El Barcelona, pese a estar invicto esta temporada (sin contar la Supercopa de España), fuera de casa no está dando las mejores sensaciones. Salvo en el Clásico, no ha sido capaz de ganar ni a Atlético ni a Valencia, cosechando sendos empates con goles en el último tramo de los partidos, y en Champions la cosa no mejora, empate sin goles en Atenas ante Olimpiacos y en Turín ante la Juventus (cierto que en ambos Messi fue suplente y rotó), y ante el Sporting de Portugal ganó por la mínima merced a un gol en propia del conjunto lisboeta.

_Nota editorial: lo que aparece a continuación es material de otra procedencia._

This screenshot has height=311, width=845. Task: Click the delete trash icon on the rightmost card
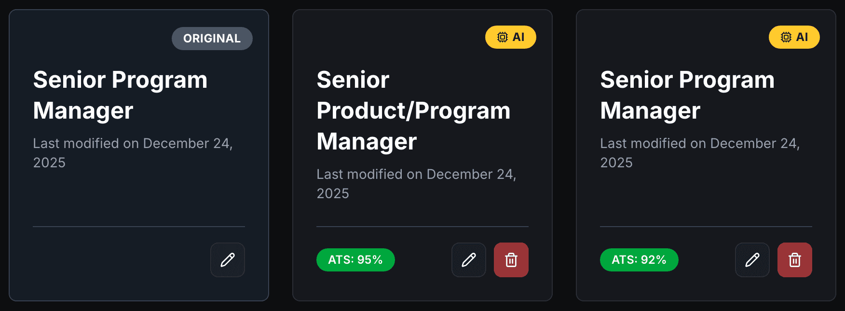[x=794, y=260]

Por tanto, los números pueden maquillar algunas dificultades del Barcelona, que además tendrá en frente a uno de los pocos equipos a los que Messi no ha marcado jamás (y ya van ocho enfrentamientos), y uno de los campos que peor se le dan a los de Valverde, donde sólo han cosechado una victoria en todas sus visitas. Conte además lleva tiempo obsesionado con este partido y sabe los puntos débiles de un Barcelona que debe dar un golpe sobre la mesa para despejar todas las dudas que hay en torno al equipo.

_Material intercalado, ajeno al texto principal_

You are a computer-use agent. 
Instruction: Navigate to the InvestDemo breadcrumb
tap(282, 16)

A Xavi se le atraganta la jubilación

Xavi Hernández es uno de los mejores (sino el mejor) medio que ha tenido la selección española en toda su historia. Su carrera y sus títulos son incontestables y su estilo innegociable. Y es ese estilo (instaurado por Cruyff como copia del modelo del Ajax en Holanda) el que le está convirtiendo en un fanático, ahora que está en su retiro dorado en Qatar, incapaz de apreciar ningún otro estilo o planteamiento que no sea el suyo, despreciando al resto y menospreciándolo categóricamente, como si él siempre hubiese jugado a eso en la época de Van Gaal.

Todo esto viene a raíz de la última entrevista que ofreció el de Tarrasa, en donde afirmó categóricamente que no entendía cómo el Madrid podía haber ganado su duelo ante el PSG, en el que afirmaba que Neymar había sido muy superior a Cristiano, y en el que criticaba la manera de ganar del Real Madrid, por no ser comulgable con su estilo, o mejor dicho el estilo del Ajax que el Barcelona se ha apropiado como si ellos fuesen quienes lo hubieran creado.

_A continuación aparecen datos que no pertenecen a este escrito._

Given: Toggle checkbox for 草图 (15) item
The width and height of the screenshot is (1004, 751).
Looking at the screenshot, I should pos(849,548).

No es la primera vez que pasa con Xavi, hace un par de meses en otra entrevista, puso de ejemplo a Simeone como el anti fútbol, como un jugador que tortura a sus jugadores obligándoles a jugar mal, sólo por el hecho de ir a por la victoria, Xavi en esa entrevista afirmaba que en un partido de Champions en el Calderón, veía a Simeone feliz cuando su equipo se encontraba sin la pelota, cuando eso es una gran mentira ya que en la Champions el Atlético eliminó las dos veces que se enfrentaron a los blaugrana con sendos repasos de fútbol en el Calderón.

En resumidas cuentas creo que Xavi debería tener más amplitud de miras, no cerrarse sólo a una idea de juego que sin un jugador desequilibrante total como lo fue Cruyff en Holanda o Messi en el Barcelona no es efectivo. Ya se ha visto los fracasos de Guardiola intentando instaurarlo en el Manchester City o en el Bayern durante tres temporadas, en las que por cierto, Simeone volvió a eliminar a su estilo tras pasar por encima del Bayern en el Calderón y de no ser porque Torres falló un penalti, haber ganado el partido del Allianz también.